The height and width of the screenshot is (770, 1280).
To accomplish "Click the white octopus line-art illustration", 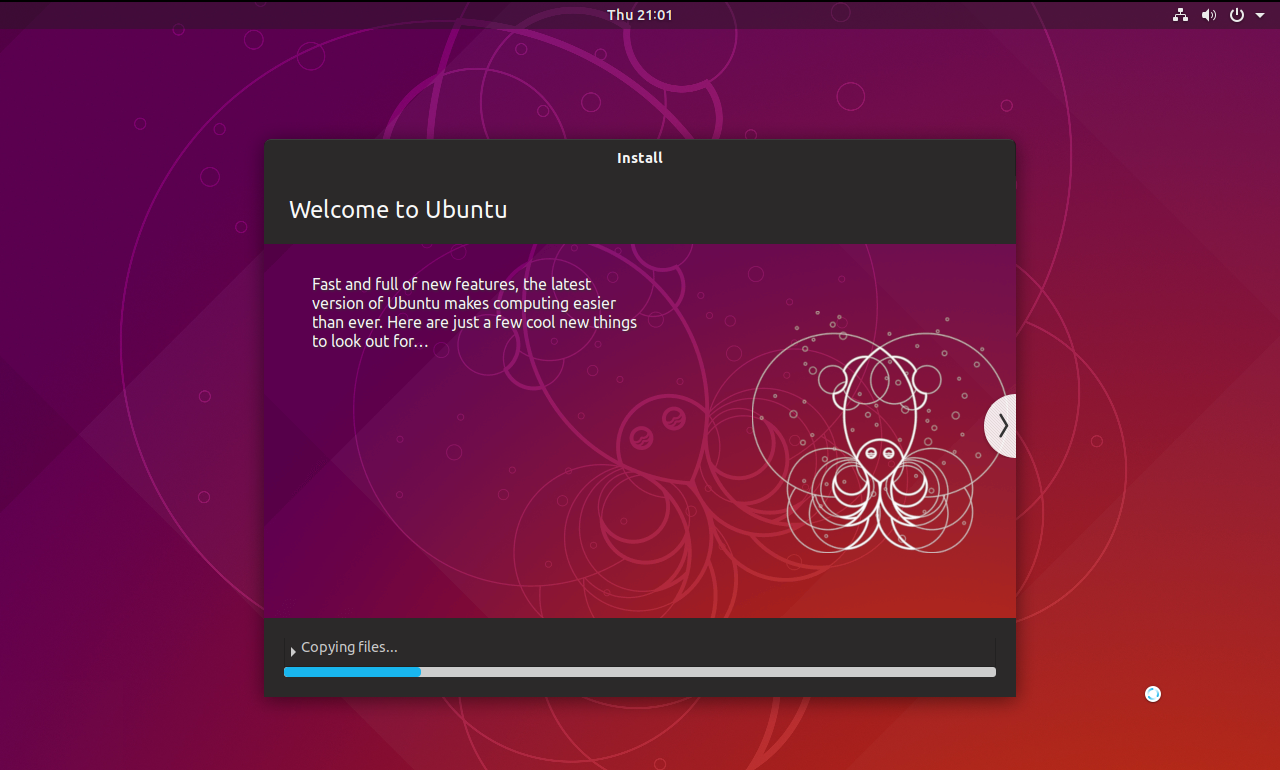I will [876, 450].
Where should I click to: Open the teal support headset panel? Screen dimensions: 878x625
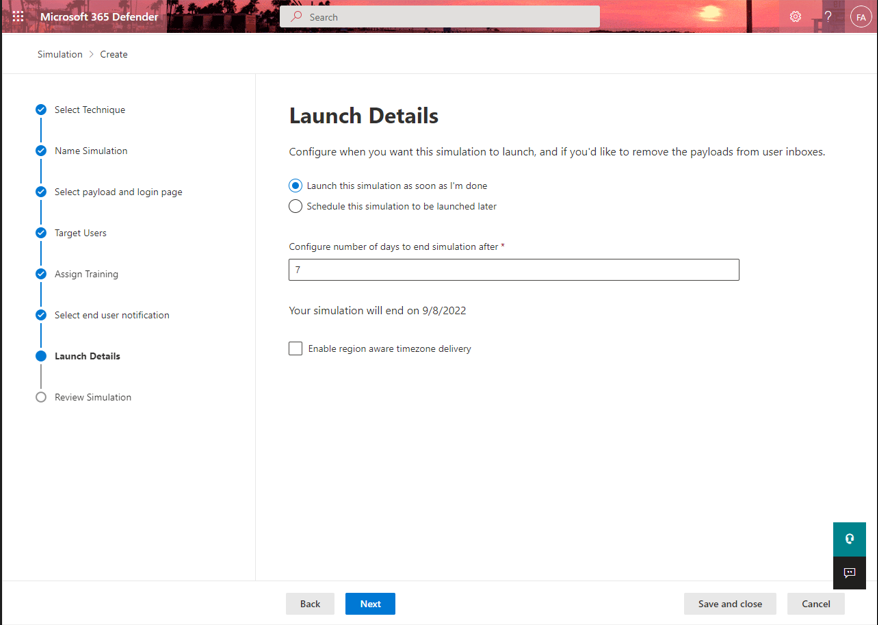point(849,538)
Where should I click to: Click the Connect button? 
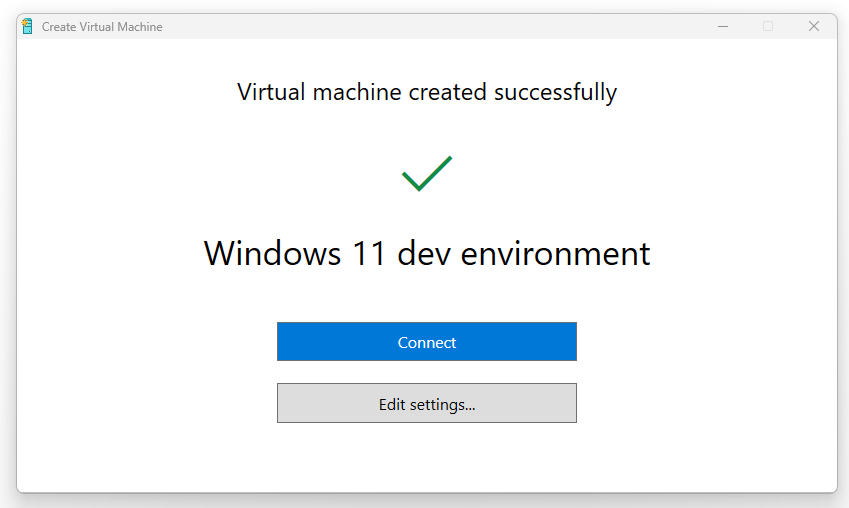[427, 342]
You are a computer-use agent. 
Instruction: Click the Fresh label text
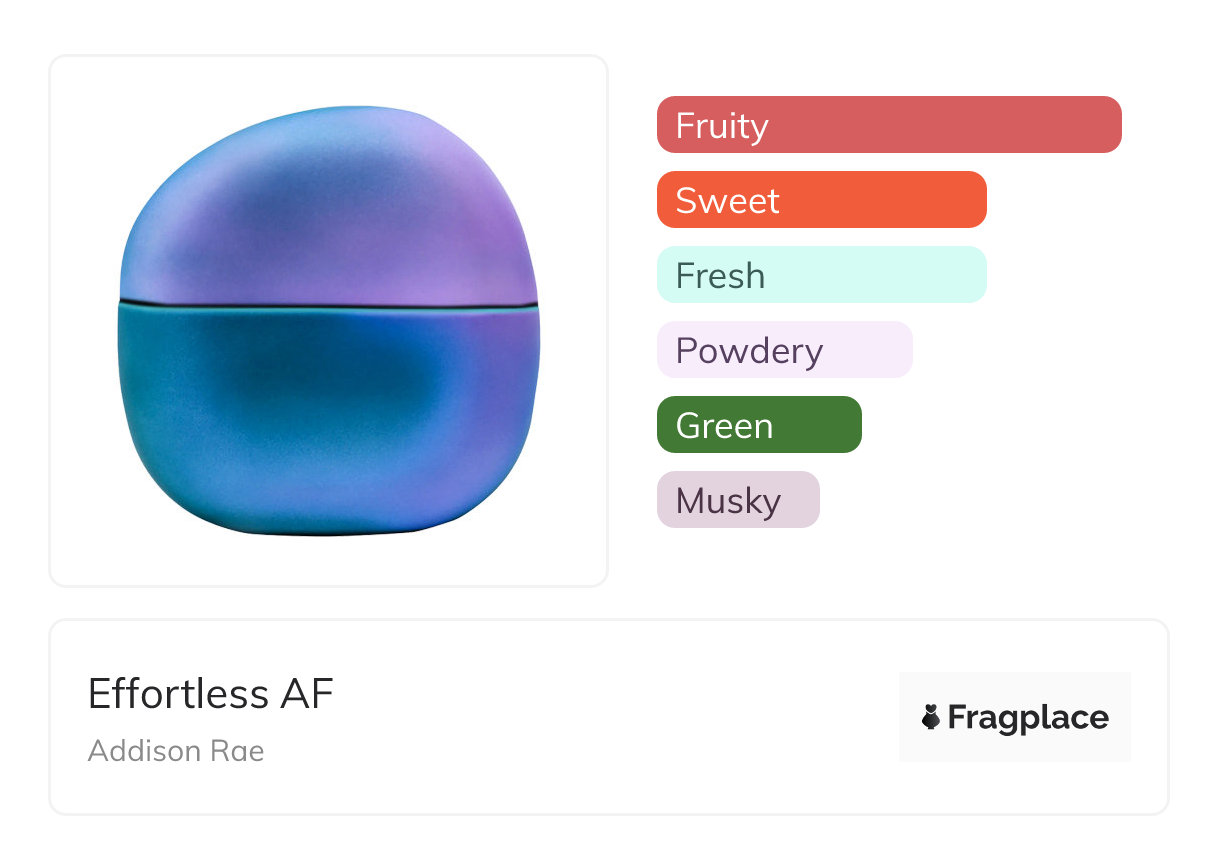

**Assignment:**
Starting with the line that holds "You are a computer-use agent.", transcribe exactly each line through the last one of the material above, and nothing else. Do not include pictures.

**Result of this task:**
You are a computer-use agent. 
Instruction: Click the Fresh label text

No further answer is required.